Trotsky, Rivera and Breton


This photo of Leon Trotsky, Diego Rivera, and André Breton was taken by Fritz Bach in 1938. Diego Rivera supported Trotsky, alienating himself from the Communist mainstream in Mexico; he requested the Mexican President Cardenas to grant Trotsky’s asylum. The Russian and his wife Natalia lived with Rivera and wife Frida Kahlo, rent-free and under 24-hour guard, for the next two years.

Breton, a member of the French Communist Party from 1927 to 1935, who had previously worked with Trotsky to create the International Federation of Independent Revolutionary Art, was visiting from Paris. This is the famous trip where Kahlo was ‘discovered’ by Breton. At Breton’s invitation, Kahlo went to France the next year and was featured at an exhibition of her paintings inParis. (The Louvre bought one of her paintings, The Frame, the first work by a 20th century Mexican artist ever purchased by the internationally renowned museum.) However, Breton didn’t care much about Kahlo–he didn’t even bother to pick Frida who didn’t speak French at the French customs, but his wife Jacqueline Lamba did. Lamba and Kahlo were close friends and are rumored to have had an affair.

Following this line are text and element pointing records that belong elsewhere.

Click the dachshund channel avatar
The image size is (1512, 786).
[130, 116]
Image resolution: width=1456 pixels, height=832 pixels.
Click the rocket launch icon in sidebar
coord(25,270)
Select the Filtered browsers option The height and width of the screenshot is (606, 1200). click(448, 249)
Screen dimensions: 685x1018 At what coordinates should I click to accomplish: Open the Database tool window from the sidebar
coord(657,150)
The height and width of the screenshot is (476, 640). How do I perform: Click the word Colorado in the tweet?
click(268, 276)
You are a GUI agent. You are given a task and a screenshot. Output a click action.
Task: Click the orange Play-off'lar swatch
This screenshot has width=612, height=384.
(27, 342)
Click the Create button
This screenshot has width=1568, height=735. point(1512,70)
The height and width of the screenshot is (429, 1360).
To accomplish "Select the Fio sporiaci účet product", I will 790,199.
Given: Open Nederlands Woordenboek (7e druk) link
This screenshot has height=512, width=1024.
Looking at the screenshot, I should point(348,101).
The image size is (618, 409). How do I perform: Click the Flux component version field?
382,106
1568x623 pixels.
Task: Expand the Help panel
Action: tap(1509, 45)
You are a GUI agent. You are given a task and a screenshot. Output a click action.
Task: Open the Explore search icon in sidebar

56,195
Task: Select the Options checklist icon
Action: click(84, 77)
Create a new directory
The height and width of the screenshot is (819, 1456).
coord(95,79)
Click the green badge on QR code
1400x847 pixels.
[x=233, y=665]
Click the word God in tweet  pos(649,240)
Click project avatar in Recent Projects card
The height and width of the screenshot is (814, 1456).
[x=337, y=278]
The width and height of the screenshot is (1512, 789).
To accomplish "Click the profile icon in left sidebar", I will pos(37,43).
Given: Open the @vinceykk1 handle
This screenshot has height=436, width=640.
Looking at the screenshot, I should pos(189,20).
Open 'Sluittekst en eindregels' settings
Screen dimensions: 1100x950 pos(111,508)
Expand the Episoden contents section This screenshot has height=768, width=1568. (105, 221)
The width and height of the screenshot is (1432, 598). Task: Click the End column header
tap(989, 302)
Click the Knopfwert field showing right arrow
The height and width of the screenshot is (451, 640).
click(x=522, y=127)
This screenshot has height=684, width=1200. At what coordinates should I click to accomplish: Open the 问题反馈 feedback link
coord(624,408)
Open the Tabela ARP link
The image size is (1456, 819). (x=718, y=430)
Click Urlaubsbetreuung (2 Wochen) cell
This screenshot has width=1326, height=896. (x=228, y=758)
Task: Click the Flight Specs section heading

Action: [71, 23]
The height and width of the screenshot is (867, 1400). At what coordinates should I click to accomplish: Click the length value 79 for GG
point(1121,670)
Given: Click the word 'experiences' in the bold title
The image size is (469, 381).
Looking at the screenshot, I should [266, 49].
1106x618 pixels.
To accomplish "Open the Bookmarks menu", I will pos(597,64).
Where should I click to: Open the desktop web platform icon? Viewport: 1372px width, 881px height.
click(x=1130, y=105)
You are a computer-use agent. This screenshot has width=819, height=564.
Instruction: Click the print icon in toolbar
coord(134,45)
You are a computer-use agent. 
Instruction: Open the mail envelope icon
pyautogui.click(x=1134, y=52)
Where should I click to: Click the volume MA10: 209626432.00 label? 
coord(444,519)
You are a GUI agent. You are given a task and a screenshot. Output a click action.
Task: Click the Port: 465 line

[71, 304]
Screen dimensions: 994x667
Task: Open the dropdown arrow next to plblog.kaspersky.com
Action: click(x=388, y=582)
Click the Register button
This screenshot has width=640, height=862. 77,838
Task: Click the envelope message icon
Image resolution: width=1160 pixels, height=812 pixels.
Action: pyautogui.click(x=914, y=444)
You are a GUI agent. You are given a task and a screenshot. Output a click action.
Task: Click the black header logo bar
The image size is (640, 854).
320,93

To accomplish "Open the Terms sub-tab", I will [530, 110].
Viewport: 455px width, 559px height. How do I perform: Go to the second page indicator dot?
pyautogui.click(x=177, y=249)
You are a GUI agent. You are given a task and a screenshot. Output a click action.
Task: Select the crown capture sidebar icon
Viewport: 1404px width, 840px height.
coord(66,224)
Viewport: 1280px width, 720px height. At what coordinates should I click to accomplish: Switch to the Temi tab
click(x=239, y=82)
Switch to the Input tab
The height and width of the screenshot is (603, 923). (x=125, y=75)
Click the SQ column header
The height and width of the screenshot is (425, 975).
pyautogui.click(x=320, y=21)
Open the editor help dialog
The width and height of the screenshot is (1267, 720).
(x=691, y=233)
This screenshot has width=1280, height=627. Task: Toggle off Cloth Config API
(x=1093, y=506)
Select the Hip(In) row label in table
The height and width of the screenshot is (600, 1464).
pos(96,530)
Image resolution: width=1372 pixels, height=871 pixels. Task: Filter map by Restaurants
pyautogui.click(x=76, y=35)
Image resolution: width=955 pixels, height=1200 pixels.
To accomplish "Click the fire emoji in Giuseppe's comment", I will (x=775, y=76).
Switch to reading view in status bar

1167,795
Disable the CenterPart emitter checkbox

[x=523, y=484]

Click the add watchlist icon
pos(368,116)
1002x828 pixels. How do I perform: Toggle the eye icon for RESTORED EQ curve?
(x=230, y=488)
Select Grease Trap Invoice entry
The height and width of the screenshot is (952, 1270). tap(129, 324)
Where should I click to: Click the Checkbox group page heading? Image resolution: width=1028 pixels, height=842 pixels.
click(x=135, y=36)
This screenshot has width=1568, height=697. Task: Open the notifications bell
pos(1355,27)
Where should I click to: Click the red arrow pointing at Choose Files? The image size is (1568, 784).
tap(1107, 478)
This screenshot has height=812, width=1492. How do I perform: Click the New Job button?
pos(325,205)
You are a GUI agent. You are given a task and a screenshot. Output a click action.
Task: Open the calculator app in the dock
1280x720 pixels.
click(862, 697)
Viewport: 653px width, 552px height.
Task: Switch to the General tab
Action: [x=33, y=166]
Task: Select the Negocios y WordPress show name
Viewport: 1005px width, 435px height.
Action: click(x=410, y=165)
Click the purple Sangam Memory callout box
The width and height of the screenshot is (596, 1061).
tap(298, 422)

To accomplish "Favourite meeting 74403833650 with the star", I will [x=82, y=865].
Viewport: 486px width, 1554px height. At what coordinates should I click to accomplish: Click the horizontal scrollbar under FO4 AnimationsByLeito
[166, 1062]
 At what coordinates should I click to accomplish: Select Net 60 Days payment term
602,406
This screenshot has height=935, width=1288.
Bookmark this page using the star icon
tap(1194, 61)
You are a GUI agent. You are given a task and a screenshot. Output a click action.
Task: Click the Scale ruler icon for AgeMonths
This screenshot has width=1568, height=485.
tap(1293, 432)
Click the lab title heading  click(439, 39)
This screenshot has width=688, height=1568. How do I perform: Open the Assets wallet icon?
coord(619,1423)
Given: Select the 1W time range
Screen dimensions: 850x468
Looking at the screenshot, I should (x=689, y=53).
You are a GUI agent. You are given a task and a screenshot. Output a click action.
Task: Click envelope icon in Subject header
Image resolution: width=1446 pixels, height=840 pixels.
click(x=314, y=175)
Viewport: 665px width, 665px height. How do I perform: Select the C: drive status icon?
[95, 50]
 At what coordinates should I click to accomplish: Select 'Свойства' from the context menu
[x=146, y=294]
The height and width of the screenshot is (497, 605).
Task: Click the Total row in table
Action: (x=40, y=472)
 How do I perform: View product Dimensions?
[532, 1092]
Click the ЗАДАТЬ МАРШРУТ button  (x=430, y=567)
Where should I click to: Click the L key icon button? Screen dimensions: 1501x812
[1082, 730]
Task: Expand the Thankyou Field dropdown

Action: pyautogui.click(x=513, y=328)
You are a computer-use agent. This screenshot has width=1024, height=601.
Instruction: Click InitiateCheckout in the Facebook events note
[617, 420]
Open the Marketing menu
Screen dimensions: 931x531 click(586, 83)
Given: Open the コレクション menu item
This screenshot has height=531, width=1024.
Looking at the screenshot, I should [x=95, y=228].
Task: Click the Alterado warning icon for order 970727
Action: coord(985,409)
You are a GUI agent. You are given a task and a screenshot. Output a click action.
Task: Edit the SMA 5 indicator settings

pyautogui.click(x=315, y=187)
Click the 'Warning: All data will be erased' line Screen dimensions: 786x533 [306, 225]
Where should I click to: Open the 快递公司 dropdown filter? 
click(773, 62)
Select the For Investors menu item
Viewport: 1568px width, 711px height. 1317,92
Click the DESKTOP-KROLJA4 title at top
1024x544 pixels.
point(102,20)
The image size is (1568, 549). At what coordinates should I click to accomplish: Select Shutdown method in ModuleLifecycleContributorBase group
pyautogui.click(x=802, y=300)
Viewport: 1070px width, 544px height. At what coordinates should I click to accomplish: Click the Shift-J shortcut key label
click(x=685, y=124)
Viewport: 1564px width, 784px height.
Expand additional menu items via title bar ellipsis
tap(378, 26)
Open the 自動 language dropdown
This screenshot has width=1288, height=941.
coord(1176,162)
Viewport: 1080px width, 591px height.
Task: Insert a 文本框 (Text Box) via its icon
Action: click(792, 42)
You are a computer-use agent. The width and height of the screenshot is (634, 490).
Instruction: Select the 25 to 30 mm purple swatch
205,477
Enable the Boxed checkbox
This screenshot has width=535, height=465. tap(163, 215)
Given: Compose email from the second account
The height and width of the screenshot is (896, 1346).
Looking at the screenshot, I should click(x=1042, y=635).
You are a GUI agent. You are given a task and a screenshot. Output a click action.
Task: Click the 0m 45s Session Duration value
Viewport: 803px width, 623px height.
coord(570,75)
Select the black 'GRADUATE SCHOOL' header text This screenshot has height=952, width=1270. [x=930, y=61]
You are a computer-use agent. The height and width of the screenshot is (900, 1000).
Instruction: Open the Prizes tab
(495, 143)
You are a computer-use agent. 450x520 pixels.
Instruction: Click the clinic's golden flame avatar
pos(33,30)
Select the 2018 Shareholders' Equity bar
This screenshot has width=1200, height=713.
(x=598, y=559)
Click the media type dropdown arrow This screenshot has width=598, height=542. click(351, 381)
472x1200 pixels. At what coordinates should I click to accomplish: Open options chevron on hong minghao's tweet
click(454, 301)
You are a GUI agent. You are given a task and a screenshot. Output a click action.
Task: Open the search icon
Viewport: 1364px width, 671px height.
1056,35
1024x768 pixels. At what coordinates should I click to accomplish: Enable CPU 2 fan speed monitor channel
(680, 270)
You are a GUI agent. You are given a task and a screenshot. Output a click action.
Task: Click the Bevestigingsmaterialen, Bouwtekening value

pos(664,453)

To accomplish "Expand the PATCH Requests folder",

Active communist sympathizers, Kahlo and Rivera befriended Leon Trotsky as he sought political sanctuary from Joseph Stalin. Initially, Trotsky lived with Rivera and then at Kahlo’s home, where he had a brief affair with Kahlo. “Little Goatee” she called him, and dedicated her self-Portrait (“Between the Curtains”) as a birthday gift to Trotsky. However, Kahlo soon tired of him (by then, she was calling him, “The Old Man”) and Trotsky’s suspicious wife, Natalia. Trotsky and  Natalia then moved to another house in Coyoacán. After Trotsky’s assassination in 1940 by a Stalinist agent, Kahlo was questioned by police for suspected involvement in the murder. She knew the assassin, Ramon Mercader in Paris and invited him into Trotsky’s refuge in Coyoacán.